Lei suonava solo a Nembro?
«Alla fine degli anni Quaranta avevo girato tutte le balere della Bergamasca e cominciavo a suonare nei night club, li ho fatti tutti, dall’Astoria di Milano, il più prestigioso, a Sanremo, Venezia, Roma, a Napoli suonavamo al Trocadero che era della contessa Piacitelli che durante le prove stava in sala a fumare il toscano, seduta... Ci avvicendavamo con altre orchestre di Fred Buscaglione, Bruno Martino, Peppino di Capri, Carosone, ma anche con Gino Paoli, Fausto Leali... Al Milano City Club facevano anche tre gruppi per sera. L’orchestra Bergamelli ha girato anche in Svezia, Germania, Francia... Una volta, a Rimini, abbiamo accompagnato Mina perché aveva avuto problemi con i suoi musicisti, si era ammalato qualcuno».

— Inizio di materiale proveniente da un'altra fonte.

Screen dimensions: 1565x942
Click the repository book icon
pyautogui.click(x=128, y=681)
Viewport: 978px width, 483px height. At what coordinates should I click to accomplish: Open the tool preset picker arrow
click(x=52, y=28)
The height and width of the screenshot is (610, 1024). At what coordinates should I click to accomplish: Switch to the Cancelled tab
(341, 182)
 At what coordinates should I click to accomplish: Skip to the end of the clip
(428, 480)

Come era fatta l’orchestra?
«Avevamo pianoforte, contrabbasso, tromba, trombone, un paio di sax, batteria. Non c’erano chitarre, quelle le ha portate la rivoluzione dei Beatles. Per un po’ di anni le chitarre hanno fatto sparire i fiati».

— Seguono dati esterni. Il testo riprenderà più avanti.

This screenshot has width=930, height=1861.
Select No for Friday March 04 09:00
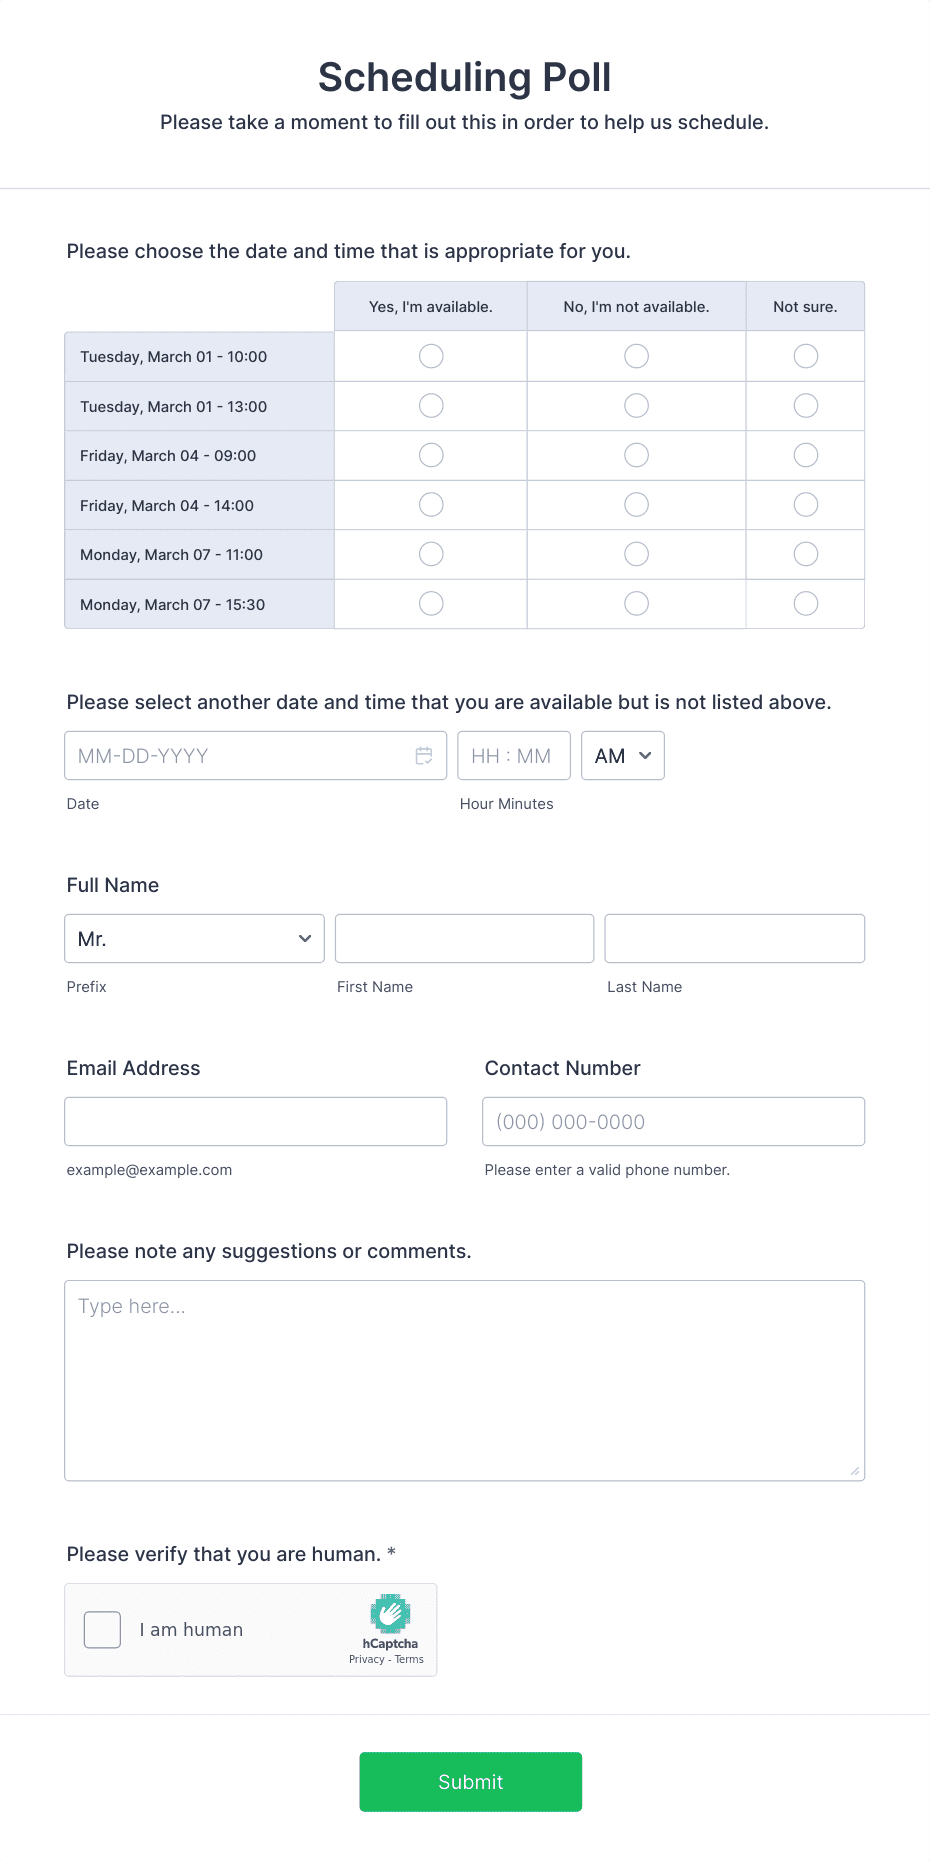coord(636,455)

Che cosa si faceva nei night?
«C’erano spettacoli con musica dal vivo, ballo, spettacoli vari dal prestigiatore allo strip tease, che non era mai integrale. Per entrare al night dovevi essere elegante, con giacca e cravatta. Poi con gli anni Sessanta i tempi sono cambiati, la malavita si è impossessata di diversi locali importanti. Ricordo il periodo di Francis Turatello, della banda di via Osoppo a Milano... Una volta, a Milano ci fu una sparatoria, noi che suonavamo ci sdraiammo sotto il pianoforte».
Come nel Far West.
«Sì».
Lei ha fatto anche il jazz.
«Sì, avevo la passione, ero molto amico di Paolo Arzano, giornalista, grande esperto di jazz. Con lui abbiamo fondato un’associazione che nel 1969 ha lanciato al Donizetti il famoso Festival Jazz che poi diverse città ci hanno copiato. Nel 1970 ci fu l’esordio di Trovesi a livello internazionale. Per l’organizzazione era importante l’aiuto dell’Azienda autonoma di turismo, con Filippo Siebaneck».

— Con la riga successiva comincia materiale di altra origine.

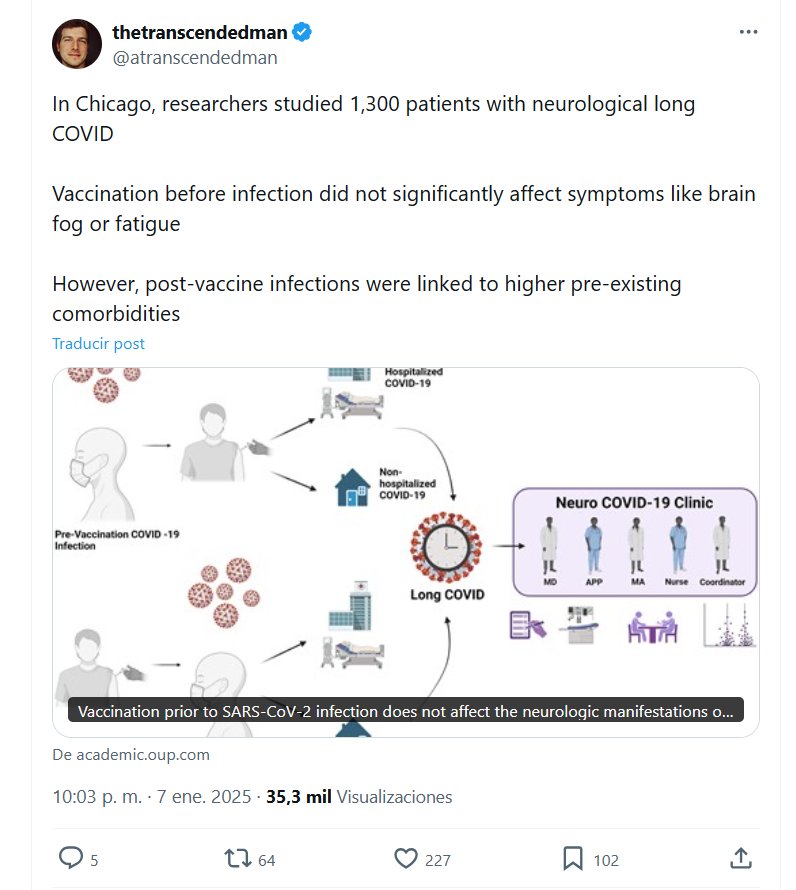Viewport: 796px width, 890px height.
Task: Click the 102 bookmarks count
Action: [x=606, y=859]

Venne anche Keith Jarrett.
«Sì, e tanti altri, anche Chick Korea, Bill Evans, Jerry Mulligan per esempio. Jarrett si esibì sul palco del Donizetti proprio dopo di me e Trovesi. A guardarlo al pianoforte, mi faceva passare la voglia di suonare perché era troppo bravo. Poi quella sera si andò tutti all’hotel Moderno e si tirò mattina. Jarrett suonò per quattro ore la batteria».